*** Opening Supplied data ***

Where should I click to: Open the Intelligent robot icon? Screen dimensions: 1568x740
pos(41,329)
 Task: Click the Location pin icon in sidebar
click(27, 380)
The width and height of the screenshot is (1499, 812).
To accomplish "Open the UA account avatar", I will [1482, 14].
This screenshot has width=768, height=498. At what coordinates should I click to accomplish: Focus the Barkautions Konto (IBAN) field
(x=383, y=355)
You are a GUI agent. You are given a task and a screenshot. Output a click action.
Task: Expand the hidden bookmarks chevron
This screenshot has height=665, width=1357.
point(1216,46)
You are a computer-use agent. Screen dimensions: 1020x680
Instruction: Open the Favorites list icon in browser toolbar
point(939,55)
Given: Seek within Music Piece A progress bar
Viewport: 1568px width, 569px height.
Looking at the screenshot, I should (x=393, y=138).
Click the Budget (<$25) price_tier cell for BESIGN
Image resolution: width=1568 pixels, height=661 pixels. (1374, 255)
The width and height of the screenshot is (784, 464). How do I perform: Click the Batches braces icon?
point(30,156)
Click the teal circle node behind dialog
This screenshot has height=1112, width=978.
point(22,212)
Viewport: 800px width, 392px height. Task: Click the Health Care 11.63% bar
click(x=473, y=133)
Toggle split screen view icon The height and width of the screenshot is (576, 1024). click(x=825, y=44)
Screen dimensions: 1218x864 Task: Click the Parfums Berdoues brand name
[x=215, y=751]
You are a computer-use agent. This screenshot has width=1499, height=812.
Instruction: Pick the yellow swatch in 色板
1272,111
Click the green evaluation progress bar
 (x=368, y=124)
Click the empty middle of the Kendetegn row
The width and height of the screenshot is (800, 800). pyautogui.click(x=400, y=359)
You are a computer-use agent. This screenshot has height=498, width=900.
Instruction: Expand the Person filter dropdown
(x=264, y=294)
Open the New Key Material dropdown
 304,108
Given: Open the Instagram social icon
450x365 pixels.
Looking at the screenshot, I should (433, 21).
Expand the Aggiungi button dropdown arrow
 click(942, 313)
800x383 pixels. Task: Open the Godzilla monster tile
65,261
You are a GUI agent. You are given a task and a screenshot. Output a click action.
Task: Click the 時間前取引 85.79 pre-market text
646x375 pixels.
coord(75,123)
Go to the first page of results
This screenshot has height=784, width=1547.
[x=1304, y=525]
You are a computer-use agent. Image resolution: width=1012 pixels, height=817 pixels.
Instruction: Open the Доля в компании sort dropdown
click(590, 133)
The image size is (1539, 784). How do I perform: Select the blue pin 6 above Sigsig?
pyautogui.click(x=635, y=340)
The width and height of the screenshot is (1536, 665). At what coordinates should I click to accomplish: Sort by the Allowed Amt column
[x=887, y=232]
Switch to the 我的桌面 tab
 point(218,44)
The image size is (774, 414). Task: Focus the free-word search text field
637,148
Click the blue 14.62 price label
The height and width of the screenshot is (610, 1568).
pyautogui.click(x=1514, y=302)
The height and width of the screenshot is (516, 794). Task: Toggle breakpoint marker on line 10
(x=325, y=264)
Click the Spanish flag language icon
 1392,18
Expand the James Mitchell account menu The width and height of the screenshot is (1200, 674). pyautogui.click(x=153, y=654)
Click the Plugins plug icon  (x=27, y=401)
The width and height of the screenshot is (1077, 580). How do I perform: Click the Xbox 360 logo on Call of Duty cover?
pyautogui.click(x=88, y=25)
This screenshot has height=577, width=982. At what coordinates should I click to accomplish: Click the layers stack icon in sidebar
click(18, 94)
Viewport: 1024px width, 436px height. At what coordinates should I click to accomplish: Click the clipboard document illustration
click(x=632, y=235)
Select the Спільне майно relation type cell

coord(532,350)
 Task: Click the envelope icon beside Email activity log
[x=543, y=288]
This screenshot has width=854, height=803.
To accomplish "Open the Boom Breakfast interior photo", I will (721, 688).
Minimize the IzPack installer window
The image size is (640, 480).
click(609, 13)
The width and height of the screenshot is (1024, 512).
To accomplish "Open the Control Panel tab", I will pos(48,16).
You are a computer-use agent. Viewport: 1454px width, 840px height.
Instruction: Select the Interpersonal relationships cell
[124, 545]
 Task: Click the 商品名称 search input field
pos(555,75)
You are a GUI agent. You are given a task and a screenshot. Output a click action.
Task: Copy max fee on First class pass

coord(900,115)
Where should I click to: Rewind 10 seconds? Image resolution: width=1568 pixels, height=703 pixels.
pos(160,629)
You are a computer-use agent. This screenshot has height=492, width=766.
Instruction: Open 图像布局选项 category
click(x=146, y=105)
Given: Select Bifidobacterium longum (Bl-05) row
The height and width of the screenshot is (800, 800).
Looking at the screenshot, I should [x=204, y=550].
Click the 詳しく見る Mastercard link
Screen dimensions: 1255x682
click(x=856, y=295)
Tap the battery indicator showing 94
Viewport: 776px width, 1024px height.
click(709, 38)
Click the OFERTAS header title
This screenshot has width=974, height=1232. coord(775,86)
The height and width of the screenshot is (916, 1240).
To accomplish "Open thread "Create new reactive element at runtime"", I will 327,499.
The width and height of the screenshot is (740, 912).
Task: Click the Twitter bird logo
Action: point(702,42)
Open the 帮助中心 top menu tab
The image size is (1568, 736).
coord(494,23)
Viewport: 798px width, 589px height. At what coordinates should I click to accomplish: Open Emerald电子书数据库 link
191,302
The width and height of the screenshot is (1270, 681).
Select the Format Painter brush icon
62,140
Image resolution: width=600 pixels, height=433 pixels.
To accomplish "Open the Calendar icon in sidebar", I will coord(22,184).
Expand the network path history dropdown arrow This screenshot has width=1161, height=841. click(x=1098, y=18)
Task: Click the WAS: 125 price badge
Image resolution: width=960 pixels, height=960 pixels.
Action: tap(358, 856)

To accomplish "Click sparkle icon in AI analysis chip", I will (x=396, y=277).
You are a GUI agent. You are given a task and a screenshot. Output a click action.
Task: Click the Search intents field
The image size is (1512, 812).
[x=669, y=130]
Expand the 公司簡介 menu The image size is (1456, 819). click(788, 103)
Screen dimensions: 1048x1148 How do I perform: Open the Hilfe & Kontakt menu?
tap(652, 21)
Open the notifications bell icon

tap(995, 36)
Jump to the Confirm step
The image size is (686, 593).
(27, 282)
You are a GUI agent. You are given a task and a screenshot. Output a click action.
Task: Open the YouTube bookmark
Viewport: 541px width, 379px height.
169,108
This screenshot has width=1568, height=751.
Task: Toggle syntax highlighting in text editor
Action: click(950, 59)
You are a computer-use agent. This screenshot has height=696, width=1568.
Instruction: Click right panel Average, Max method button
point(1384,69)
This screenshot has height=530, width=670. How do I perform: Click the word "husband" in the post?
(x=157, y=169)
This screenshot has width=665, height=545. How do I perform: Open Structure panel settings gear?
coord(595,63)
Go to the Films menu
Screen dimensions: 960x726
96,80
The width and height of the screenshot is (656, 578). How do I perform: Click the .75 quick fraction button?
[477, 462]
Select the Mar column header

*** Closing Supplied data ***

The task:
Among the lines above, find those with the word "computer". Copy them.

Answer section:
You are a computer-use agent. Screen dimensions: 1020x680
You are a computer-use agent. This screenshot has width=1499, height=812.
You are a computer-use agent. This screenshot has height=498, width=900.
You are a computer-use agent. Image resolution: width=1012 pixels, height=817 pixels.
You are a computer-use agent. Viewport: 1454px width, 840px height.
You are a computer-use agent. This screenshot has height=492, width=766.
You are a computer-use agent. This screenshot has height=696, width=1568.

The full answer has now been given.